Interesting. I had the exact opposite problem with ADA Aquasoil... HUGE amounts of nitrate. I was doing 90% water changes every other day for at least 6 weeks, plus using fleet enema regularly to try to balance it. It did eventually "cook" out, but I'd never use it alone again.

I DO use it still, but only under a 1" cap of 1-3mm gravel.

As far as the Fluval product is concerned, I've used it in a couple of tanks now with no algae problems and good growth. I like it.


----------



## Yo-han (Oct 15, 2010)

K Randall said:


> Interesting. I had the exact opposite problem with ADA Aquasoil... HUGE amounts of nitrate. I was doing 90% water changes every other day for at least 6 weeks, plus using fleet enema regularly to try to balance it. It did eventually "cook" out, but I'd never use it alone again.
> 
> I DO use it still, but only under a 1" cap of 1-3mm gravel.
> 
> As far as the Fluval product is concerned, I've used it in a couple of tanks now with no algae problems and good growth. I like it.

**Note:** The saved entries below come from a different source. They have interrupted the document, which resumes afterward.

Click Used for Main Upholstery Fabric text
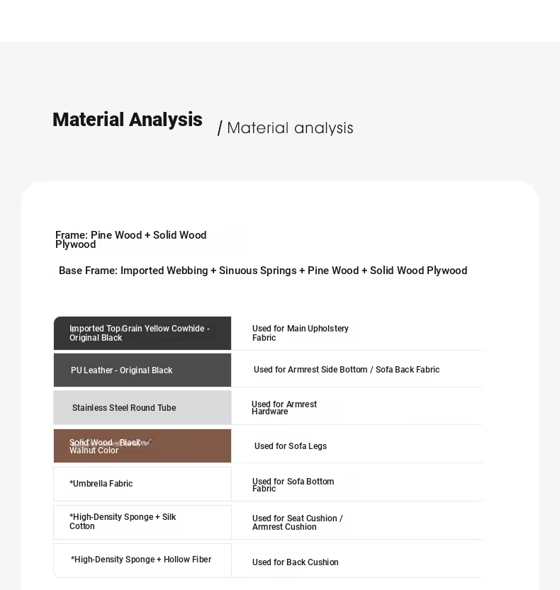560x590 pixels. [300, 333]
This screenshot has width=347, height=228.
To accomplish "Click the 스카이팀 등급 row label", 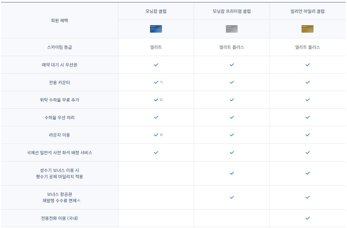I will tap(60, 47).
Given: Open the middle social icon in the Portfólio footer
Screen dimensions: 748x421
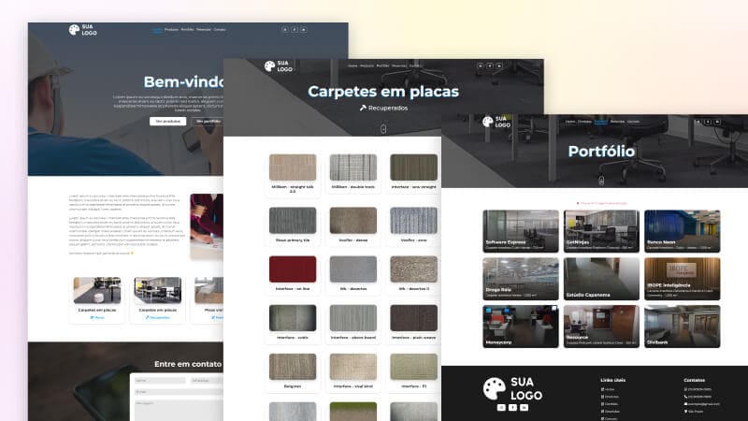Looking at the screenshot, I should 512,408.
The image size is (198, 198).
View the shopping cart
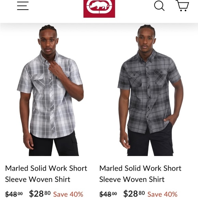(182, 6)
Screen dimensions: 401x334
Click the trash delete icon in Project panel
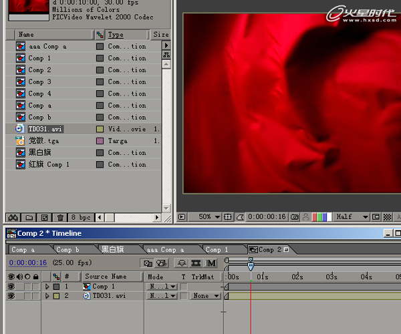pyautogui.click(x=60, y=218)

My water was high in nitrate as well the first few weeks, that is because the aqua soil releases huge amounts of ammonia and your filter converts it to nitrate (if you are lucky). This appeared after 3-4 weeks in my case.
But the amount of PO4 in the substrate seems to be higher than NO3 although the PO4 is not released in the water that much. Just my two cents, or perhaps another batch, in the end it is a natural product!


----------